* _WHAT YOU SHOULD DO_
Return each line of the records holding the string "radio".

* _INFORMATION SUPPLIED_
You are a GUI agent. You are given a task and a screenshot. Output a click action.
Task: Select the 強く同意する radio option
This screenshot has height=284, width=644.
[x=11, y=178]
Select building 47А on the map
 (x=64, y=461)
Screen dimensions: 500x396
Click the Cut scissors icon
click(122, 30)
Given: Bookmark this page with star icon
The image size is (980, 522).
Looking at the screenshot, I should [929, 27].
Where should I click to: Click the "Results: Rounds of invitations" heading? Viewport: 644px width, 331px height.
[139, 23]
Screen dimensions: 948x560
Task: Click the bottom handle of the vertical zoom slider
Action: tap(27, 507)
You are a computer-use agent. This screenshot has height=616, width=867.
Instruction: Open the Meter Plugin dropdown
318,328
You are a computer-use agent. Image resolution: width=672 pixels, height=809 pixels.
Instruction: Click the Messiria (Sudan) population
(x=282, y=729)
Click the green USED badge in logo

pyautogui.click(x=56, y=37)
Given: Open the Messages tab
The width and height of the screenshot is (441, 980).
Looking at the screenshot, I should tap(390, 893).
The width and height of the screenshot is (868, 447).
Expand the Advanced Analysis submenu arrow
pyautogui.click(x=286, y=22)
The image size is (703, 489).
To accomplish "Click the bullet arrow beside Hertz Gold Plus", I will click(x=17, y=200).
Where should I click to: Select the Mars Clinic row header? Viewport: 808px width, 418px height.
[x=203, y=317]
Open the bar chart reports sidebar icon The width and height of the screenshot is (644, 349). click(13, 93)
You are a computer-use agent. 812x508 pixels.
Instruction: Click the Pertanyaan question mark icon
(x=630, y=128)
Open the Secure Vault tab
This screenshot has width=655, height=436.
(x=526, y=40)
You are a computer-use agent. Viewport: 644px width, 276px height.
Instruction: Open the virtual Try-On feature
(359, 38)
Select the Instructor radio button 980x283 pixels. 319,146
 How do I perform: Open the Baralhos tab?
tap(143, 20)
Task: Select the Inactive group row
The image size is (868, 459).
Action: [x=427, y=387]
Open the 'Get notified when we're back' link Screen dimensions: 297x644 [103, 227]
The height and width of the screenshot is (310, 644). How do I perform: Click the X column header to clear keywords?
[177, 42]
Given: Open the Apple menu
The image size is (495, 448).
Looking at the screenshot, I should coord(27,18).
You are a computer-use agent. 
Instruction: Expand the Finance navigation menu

* _WRITTEN RESPONSE_
Task: Select the 強く同意する radio option
Select the Instructor radio button 980x283 pixels. 319,146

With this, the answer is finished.